DATA LISTING:
========================================

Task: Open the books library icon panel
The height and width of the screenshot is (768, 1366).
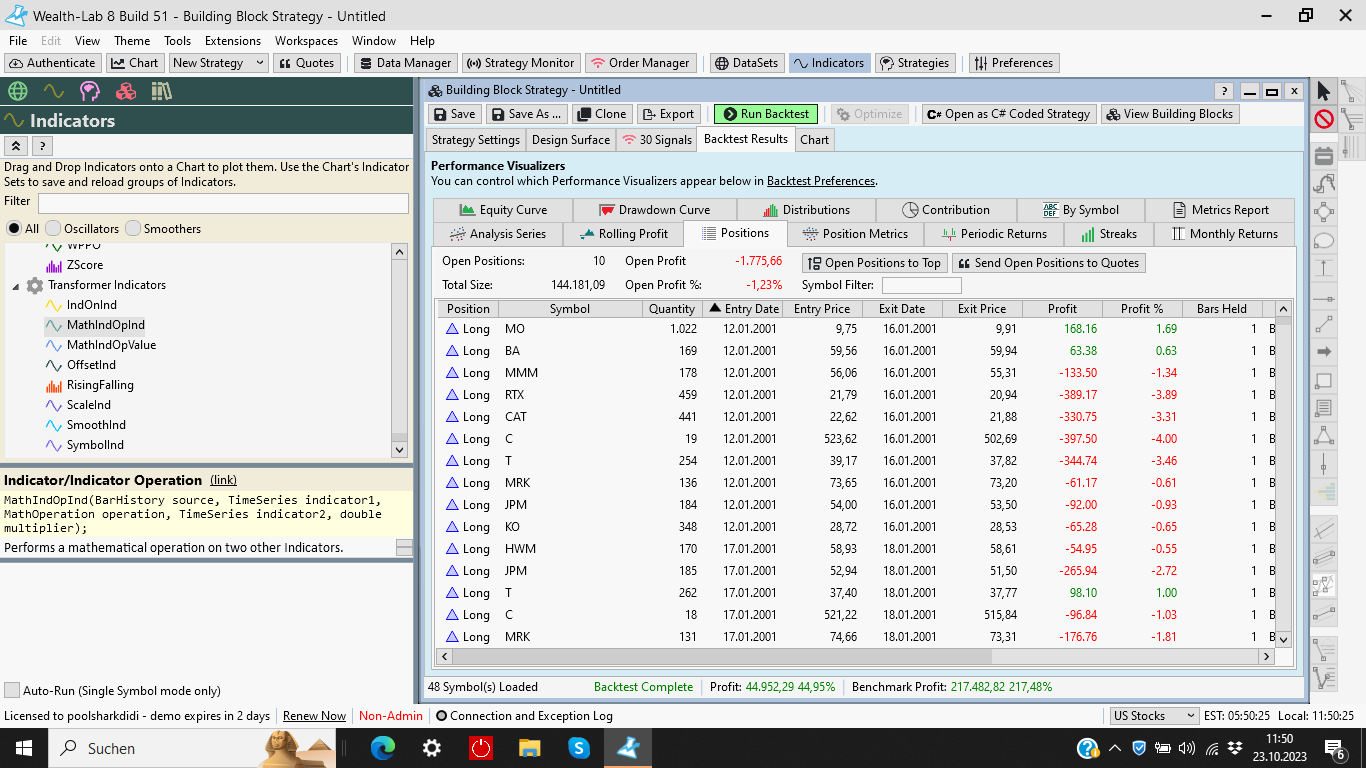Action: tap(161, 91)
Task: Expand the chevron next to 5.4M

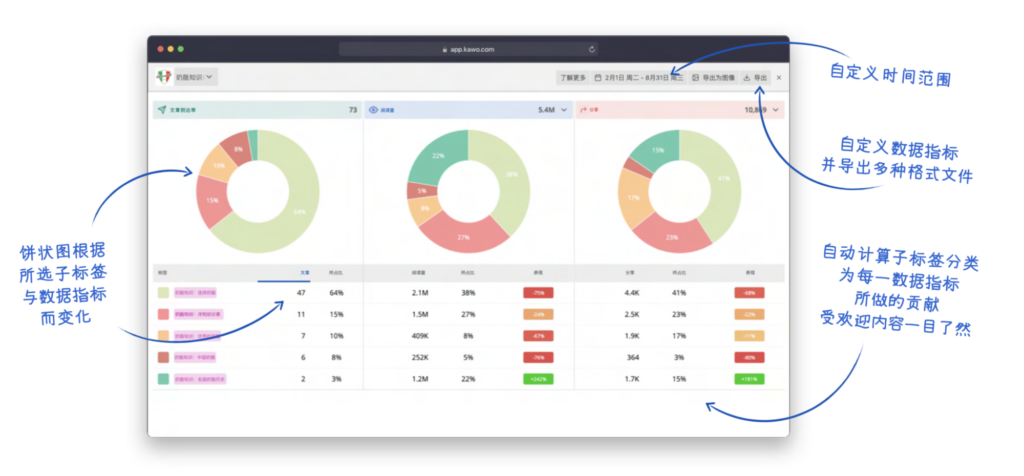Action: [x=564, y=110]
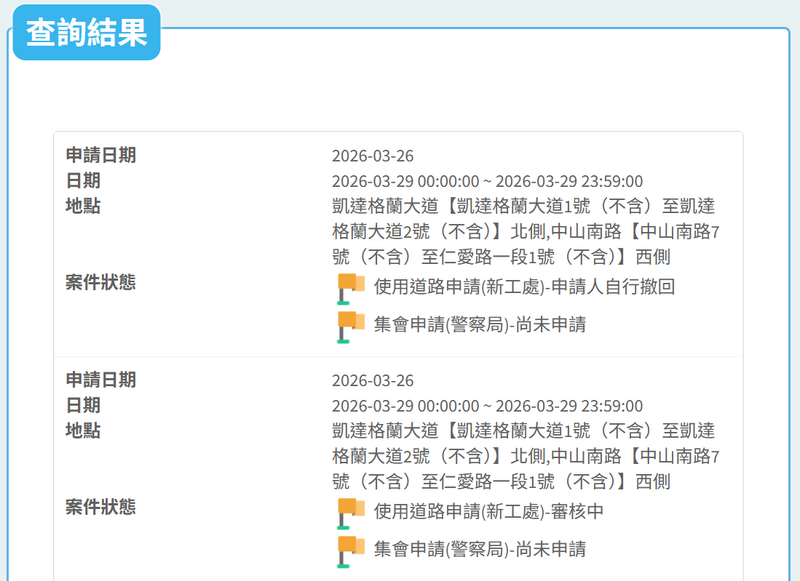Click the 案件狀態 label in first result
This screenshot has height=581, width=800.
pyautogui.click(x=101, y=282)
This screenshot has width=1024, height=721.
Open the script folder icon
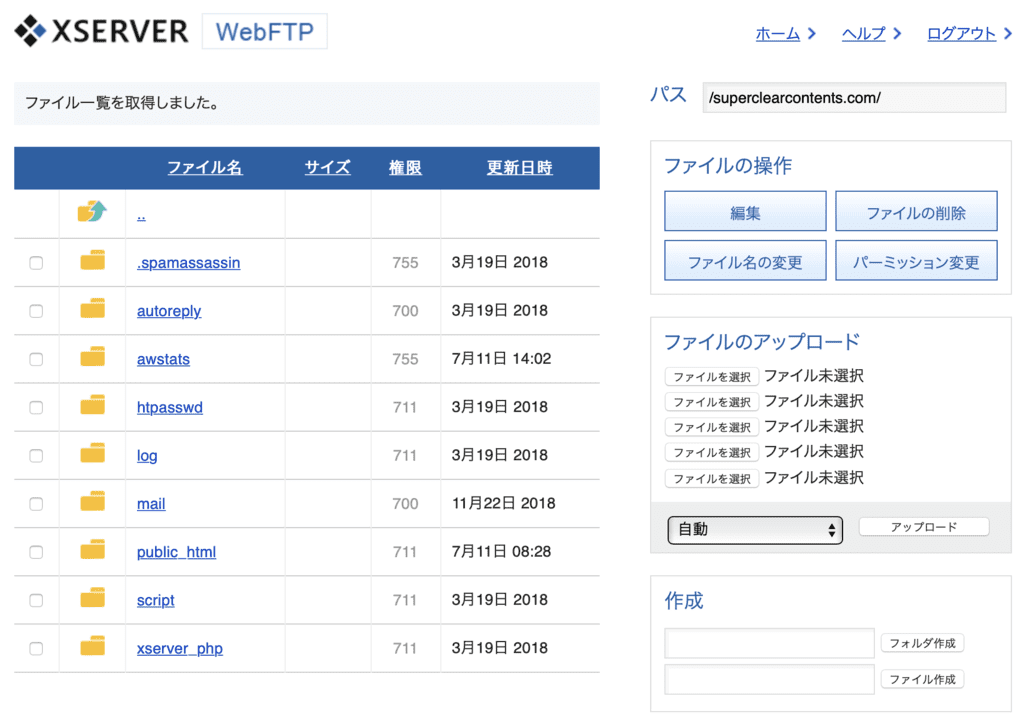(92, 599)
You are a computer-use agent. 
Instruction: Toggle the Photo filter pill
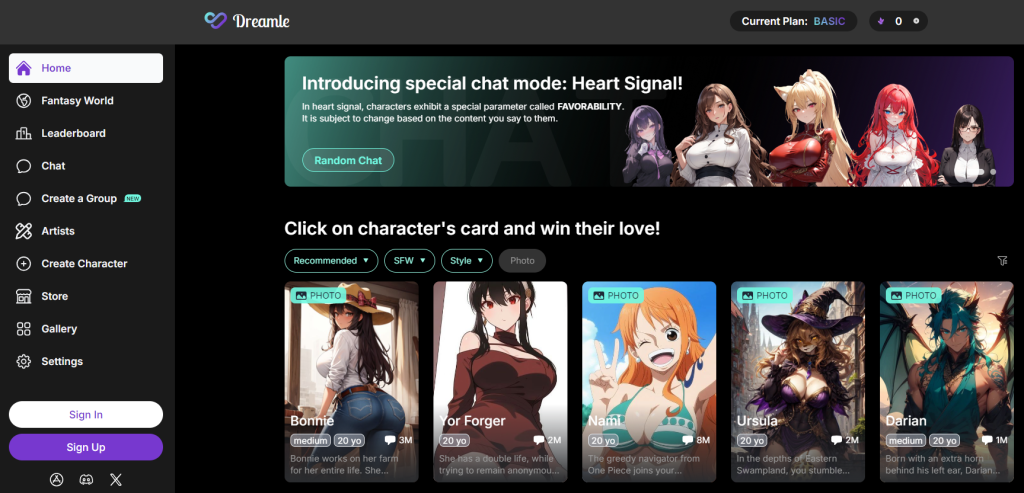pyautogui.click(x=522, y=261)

========================================

ABOUT THIS TASK:
In the reply, give again exactly the lines from the beginning of the entries above through the line with "You are a computer-use agent."; pictures stay out.

WORKED SOLUTION:
Task: Open the books library icon panel
The height and width of the screenshot is (768, 1366).
Action: tap(161, 91)
Task: Expand the chevron next to 5.4M

Action: [x=564, y=110]
Click the 案件狀態 label in first result
This screenshot has height=581, width=800.
pyautogui.click(x=101, y=282)
This screenshot has width=1024, height=721.
Open the script folder icon
(92, 599)
You are a computer-use agent. 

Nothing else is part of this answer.